Yesterday, the state of Alabama filed a motion asking the full 11th Circuit Court of Appeals to rehear arguments about the state's worst-in-the-nation anti-immigration law. The Alabama law, HB 56, made international news for targeting schoolchildren in an overzealous attempt to make their undocumented parents self-deport. Alabama's appeal comes after a three judge panel from the 11th Circuit ruled in August that major provisions of the law are unconstitutional, including one that the Montgomery Advertiserdescribes as:
requires students to provide documentation of their birth, either through a birth certificate or a sworn statement from parents as to the child's status. If the child or parents do not provide such documentation, the student is counted unlawfully present.
"Instead of turning its sights on Congress and pressing the need for comprehensive, federal immigration reform, Alabama's Republican leaders continue to double down on these mean-spirited policies, and waste taxpayer money on expensive lawsuits," said Lynn Tramonte, Deputy Director of America's Voice.
In addition to continuing to challenge lawsuits brought to protect the Constitution from the state's overreach, a University of Alabama economist has estimated the price tag of the state's law to be a whopping $11 billion. This doesn't even get into the intangible costs to Alabama's reputation across the nation and the world, as the immigration debate there becomes a new expression of the state's ugly history on civil rights.

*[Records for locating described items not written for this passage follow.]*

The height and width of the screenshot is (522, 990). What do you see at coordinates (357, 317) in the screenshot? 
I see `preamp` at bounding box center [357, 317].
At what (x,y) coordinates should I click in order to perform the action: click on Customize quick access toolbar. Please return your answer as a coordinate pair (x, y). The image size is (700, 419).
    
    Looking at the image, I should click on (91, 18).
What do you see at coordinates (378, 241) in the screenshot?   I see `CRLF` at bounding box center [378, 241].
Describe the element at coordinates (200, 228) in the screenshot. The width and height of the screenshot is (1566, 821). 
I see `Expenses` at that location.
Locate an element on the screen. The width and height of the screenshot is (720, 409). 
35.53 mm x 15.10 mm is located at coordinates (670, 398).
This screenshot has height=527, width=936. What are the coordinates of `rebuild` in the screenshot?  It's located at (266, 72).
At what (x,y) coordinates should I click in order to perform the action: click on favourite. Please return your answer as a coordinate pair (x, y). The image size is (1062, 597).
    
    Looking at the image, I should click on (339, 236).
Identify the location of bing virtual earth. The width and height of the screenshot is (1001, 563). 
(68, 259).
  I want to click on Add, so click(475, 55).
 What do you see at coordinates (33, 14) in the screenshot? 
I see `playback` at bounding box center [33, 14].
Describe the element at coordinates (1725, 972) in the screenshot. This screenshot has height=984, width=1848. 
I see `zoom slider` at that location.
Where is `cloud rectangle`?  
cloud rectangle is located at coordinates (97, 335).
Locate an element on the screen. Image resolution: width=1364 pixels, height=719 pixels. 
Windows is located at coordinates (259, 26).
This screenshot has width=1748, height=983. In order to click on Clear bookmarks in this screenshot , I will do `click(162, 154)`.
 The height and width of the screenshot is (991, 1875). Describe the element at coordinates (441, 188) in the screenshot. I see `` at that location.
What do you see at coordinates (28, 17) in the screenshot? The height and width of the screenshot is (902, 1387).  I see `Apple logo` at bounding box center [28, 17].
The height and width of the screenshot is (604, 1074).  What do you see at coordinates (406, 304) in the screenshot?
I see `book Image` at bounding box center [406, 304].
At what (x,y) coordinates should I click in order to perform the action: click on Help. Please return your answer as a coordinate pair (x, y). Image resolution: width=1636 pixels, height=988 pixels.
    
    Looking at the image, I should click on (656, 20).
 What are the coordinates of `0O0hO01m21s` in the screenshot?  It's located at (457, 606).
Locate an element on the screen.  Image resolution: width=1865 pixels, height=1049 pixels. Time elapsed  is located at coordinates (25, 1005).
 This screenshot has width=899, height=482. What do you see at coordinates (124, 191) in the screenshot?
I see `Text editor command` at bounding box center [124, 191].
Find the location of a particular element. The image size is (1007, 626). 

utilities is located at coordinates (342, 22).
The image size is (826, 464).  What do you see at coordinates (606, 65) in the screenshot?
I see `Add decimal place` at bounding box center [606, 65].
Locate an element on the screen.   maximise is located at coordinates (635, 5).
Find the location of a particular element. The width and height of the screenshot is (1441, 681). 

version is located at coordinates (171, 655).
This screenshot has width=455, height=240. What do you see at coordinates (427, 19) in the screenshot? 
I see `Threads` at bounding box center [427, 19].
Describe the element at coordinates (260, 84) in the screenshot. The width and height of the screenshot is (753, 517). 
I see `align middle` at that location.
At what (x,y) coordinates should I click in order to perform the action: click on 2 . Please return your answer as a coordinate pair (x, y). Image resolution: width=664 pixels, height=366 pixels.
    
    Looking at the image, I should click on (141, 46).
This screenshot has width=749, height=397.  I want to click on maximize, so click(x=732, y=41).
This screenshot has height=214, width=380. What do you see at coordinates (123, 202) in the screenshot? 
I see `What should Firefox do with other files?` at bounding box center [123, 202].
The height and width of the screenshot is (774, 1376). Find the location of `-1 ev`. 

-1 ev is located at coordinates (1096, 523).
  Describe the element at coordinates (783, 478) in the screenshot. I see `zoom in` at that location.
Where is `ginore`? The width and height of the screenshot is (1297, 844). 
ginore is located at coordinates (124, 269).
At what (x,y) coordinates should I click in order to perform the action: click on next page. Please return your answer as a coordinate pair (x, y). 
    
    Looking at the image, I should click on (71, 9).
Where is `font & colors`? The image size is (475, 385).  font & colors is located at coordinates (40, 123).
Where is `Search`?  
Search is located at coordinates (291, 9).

We are filing this based on principle. As the governor of Alabama, I have a duty to uphold and defend Alabama law. Federal courts should not restrain state governments in a way that is contrary to the U.S. Constitution.
The courts have already spoken and said that these provisions of Alabama's law are unconstitutional. It seems the only 'principle' Governor Bentley is fighting to uphold is the right to ask children for their papers. Is that really the type of country we want to be?
According to Republican presidential candidate Mitt Romney, the answer is "yes." Alabama's law was written by Romney immigration advisor Kris Kobach, and is based on the same strategy of "self-deportation" that Romney has embraced since the Republican primary. This policy was reflected in the GOP platform at the Republican convention last month, and continues to be the Party's stated position on what to do about the status of the 11 million men, women, and children currently living in America without papers.
Governor Bentley and Arizona Governor Jan Brewer are giving us a preview into what life would look like under Mitt Romney's self-deportation policy. It's a frightening picture of a society that pits children against their parents and neighbor against neighbor. By continuing down this path they are not only hurting their states, but also clarifying the stakes for all of us in November.